WORK TASK: Go to the line containing "How do I perform: View" in the records below and print it and every following line exactly, on through the line containing "Open Ad accounts", then stop.

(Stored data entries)
· · · · · · ·
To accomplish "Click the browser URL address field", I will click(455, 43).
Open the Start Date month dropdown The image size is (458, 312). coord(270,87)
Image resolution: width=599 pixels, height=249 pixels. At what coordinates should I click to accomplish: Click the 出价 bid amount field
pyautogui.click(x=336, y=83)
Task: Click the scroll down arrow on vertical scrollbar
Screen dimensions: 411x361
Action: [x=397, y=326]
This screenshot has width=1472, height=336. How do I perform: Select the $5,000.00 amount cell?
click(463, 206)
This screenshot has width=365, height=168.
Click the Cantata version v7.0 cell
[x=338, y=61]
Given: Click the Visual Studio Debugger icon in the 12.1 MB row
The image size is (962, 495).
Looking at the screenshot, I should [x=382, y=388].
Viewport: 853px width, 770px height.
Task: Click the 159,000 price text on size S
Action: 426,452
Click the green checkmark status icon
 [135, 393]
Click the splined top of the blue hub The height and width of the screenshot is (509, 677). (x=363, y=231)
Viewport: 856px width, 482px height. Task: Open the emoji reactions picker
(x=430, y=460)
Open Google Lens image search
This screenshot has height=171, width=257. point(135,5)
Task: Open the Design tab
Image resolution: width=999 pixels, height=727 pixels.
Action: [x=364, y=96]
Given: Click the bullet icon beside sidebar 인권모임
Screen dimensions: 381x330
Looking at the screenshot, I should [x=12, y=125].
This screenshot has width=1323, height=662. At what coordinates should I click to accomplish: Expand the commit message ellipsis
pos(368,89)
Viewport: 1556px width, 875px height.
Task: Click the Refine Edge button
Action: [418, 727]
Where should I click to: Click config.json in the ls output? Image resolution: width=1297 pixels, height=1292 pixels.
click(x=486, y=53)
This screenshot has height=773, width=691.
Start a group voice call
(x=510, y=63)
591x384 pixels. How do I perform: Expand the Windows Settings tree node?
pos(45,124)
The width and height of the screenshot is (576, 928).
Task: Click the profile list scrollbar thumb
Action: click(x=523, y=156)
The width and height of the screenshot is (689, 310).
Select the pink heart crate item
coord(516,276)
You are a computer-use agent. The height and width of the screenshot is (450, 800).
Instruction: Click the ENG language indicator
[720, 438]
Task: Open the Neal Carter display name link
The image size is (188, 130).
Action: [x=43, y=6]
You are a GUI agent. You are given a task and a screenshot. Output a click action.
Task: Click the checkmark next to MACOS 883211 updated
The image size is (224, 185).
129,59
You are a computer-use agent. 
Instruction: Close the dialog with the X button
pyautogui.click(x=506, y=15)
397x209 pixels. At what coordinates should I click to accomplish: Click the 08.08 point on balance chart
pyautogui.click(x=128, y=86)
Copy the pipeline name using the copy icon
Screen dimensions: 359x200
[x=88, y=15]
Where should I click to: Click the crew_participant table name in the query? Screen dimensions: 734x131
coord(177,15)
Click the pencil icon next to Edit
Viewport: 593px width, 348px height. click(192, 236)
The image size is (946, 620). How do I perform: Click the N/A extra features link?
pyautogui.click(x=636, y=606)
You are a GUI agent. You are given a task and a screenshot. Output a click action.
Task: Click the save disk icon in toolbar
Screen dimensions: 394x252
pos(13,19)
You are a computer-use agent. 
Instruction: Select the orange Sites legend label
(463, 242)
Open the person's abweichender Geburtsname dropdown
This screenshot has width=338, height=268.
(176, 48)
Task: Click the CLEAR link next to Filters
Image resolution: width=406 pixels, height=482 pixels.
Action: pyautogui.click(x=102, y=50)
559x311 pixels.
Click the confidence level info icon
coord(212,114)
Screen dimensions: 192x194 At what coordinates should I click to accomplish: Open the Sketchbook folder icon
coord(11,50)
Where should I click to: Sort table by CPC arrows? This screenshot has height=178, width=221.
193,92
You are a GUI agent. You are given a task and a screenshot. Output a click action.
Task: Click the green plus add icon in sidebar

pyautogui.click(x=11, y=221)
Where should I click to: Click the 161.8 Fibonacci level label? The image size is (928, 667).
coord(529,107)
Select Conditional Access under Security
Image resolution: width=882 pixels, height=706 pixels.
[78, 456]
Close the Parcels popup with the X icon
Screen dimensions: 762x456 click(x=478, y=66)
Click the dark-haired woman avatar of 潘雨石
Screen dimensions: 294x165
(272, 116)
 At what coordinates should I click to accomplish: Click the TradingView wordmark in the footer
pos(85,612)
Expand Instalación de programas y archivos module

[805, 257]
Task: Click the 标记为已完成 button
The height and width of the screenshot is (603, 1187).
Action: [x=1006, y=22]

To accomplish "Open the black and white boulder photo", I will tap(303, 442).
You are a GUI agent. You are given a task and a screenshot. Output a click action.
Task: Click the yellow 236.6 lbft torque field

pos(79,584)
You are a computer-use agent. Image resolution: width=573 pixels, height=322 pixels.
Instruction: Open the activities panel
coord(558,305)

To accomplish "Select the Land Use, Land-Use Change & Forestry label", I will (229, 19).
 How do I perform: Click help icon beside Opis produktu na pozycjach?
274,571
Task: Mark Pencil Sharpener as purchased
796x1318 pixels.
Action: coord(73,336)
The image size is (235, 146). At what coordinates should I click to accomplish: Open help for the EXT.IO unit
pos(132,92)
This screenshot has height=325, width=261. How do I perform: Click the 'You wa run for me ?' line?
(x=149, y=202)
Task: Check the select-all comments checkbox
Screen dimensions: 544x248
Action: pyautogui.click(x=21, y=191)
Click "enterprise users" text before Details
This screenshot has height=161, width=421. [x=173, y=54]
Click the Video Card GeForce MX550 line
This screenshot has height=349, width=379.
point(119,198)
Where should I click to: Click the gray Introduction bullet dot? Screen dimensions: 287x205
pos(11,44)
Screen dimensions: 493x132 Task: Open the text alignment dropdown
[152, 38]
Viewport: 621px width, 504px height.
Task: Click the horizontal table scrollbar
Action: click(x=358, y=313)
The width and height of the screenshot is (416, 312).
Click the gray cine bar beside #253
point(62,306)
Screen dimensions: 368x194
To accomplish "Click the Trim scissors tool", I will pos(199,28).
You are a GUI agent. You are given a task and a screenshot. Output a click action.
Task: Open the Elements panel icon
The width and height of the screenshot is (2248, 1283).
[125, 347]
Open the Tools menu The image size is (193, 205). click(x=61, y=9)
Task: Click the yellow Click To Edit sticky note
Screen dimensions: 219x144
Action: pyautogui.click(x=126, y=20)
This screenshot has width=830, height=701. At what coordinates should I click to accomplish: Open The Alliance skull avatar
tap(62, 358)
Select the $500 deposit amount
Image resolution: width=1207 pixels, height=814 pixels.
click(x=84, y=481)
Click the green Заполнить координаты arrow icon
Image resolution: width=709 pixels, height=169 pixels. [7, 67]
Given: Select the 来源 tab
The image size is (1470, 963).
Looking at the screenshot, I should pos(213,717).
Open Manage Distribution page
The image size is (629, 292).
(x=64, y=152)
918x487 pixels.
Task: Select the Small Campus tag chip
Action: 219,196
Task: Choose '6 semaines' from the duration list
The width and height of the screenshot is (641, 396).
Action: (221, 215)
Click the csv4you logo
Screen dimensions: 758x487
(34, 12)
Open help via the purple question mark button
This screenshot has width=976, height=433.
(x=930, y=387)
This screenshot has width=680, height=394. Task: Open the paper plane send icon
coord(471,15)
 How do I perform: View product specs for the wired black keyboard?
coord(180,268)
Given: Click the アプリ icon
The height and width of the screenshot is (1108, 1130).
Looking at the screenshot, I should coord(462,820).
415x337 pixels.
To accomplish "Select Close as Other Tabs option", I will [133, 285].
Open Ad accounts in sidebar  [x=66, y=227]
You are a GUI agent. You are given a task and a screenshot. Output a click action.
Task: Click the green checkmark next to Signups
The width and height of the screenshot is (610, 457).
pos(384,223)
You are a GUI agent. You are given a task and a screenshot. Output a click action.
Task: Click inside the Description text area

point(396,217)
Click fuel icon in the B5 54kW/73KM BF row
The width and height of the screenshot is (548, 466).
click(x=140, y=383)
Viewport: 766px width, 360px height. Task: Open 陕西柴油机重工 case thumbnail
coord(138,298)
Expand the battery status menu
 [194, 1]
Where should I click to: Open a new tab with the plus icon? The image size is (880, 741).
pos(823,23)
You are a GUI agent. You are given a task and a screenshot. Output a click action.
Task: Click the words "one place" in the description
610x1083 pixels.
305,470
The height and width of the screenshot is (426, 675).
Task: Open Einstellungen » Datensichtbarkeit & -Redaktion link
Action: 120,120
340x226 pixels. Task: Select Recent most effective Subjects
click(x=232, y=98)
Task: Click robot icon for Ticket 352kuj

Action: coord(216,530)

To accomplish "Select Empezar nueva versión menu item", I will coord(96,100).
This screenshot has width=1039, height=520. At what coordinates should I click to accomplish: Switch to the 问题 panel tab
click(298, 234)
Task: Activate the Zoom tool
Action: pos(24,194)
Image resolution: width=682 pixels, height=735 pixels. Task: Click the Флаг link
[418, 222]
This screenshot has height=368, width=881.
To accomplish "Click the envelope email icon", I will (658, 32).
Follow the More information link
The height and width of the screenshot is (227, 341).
· · · · · · ·
TASK RESPONSE:
 How do I perform: View product specs for the wired black keyboard?
coord(180,268)
Given: Click the アプリ icon
The height and width of the screenshot is (1108, 1130).
Looking at the screenshot, I should coord(462,820).
415x337 pixels.
To accomplish "Select Close as Other Tabs option", I will [133, 285].
Open Ad accounts in sidebar  [x=66, y=227]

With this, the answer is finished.